Aufgabe 1 →
Gib aus dem Text über Florian Deimer den Abschnitt von "Ist Florian Deimer" bis einschließlich "auf seinem YouTube-Kanal." wortgetreu wieder.
Aufgabe 2 →
Wandle unter den bereitgestellten Zeilen den Abschnitt von der Zeile, die "You are a computer-use agent." enthält, bis einschließlich der Zeile, die "coord(540,610)" enthält, in eine nummerierte Liste um. Lass Leerzeilen dabei weg.

Zitierter Text →

* * * *

Florian Deimer aus Lohmar hat das zehntbeste Gedächtnis Deutschlands - das darf er seit den diesjährigen Gedächtnismeisterschaften von sich sagen.
Unter den "Newcomern", die in diesem Jahr zum ersten Mal am Intelligenzwettbewerb teilnahmen, belegte er sogar den ersten Platz.
Ist Florian Deimer ein "Superhirn?" "Ich war nie ein Überflieger, ich hatte ein Abi von 3,0", so der 30-Jährige, "aber es gibt viele Gedächtnistechniken, die ganz normal lernbar sind." Welche Techniken das sind und wie er sie in wenigen Monaten trainiert hat, zeigt Florian Deimer auf seinem YouTube-Kanal.

* * * *

Bereitgestellte Zeilen →
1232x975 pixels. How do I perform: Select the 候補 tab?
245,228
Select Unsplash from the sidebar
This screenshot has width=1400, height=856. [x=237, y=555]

* * * *

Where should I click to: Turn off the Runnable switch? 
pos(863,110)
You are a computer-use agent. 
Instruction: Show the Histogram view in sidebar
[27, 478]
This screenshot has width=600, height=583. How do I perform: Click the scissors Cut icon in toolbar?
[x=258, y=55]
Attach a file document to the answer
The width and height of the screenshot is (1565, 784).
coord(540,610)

* * * *

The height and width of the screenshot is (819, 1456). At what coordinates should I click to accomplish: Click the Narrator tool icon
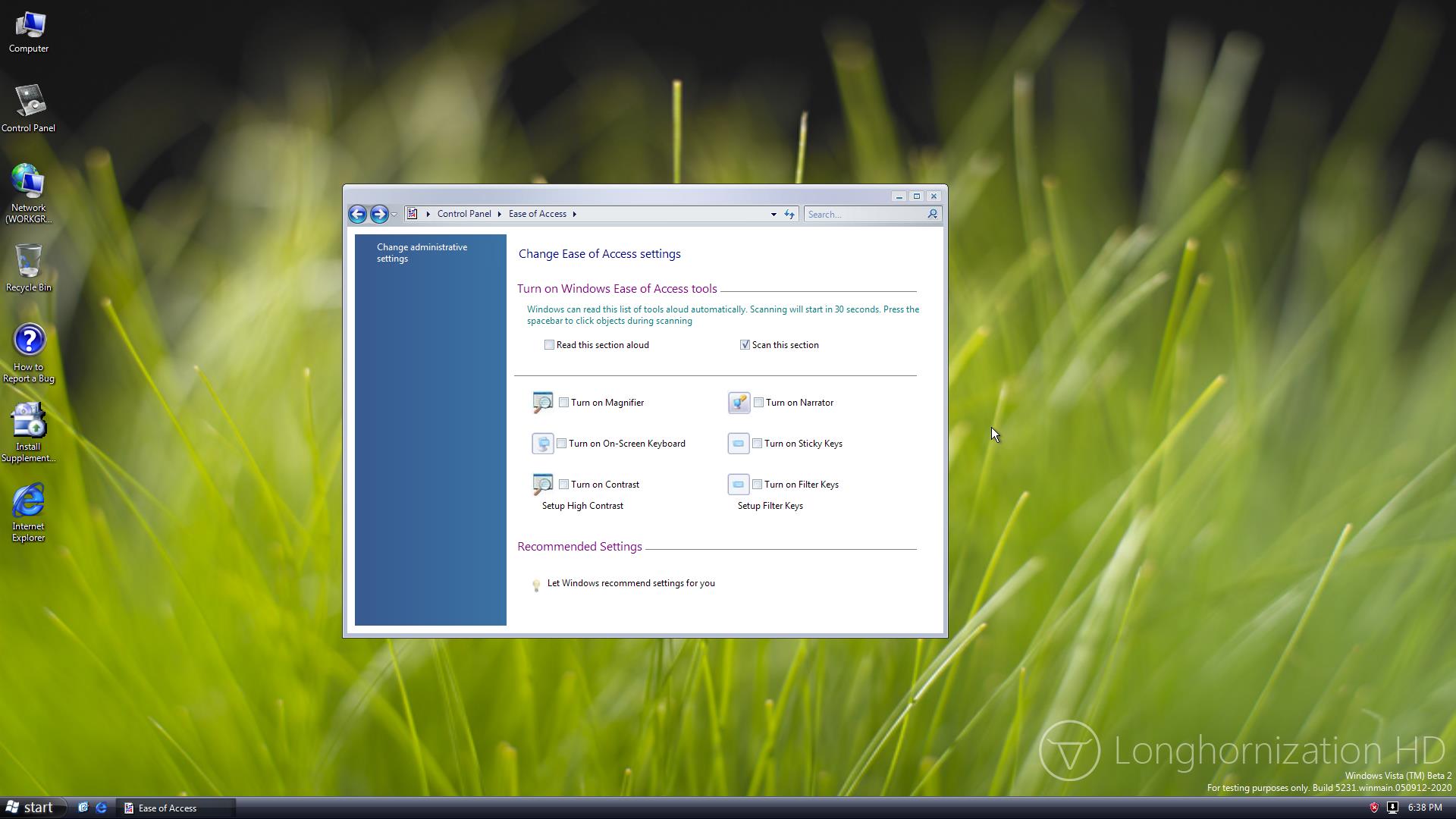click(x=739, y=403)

* * * *

Richtige Ausgabe 1 →
Ist Florian Deimer ein "Superhirn?" "Ich war nie ein Überflieger, ich hatte ein Abi von 3,0", so der 30-Jährige, "aber es gibt viele Gedächtnistechniken, die ganz normal lernbar sind." Welche Techniken das sind und wie er sie in wenigen Monaten trainiert hat, zeigt Florian Deimer auf seinem YouTube-Kanal.

Richtige Ausgabe 2 →
1. You are a computer-use agent. 
2. Instruction: Show the Histogram view in sidebar
3. [27, 478]
4. This screenshot has width=600, height=583. How do I perform: Click the scissors Cut icon in toolbar?
5. [x=258, y=55]
6. Attach a file document to the answer
7. The width and height of the screenshot is (1565, 784).
8. coord(540,610)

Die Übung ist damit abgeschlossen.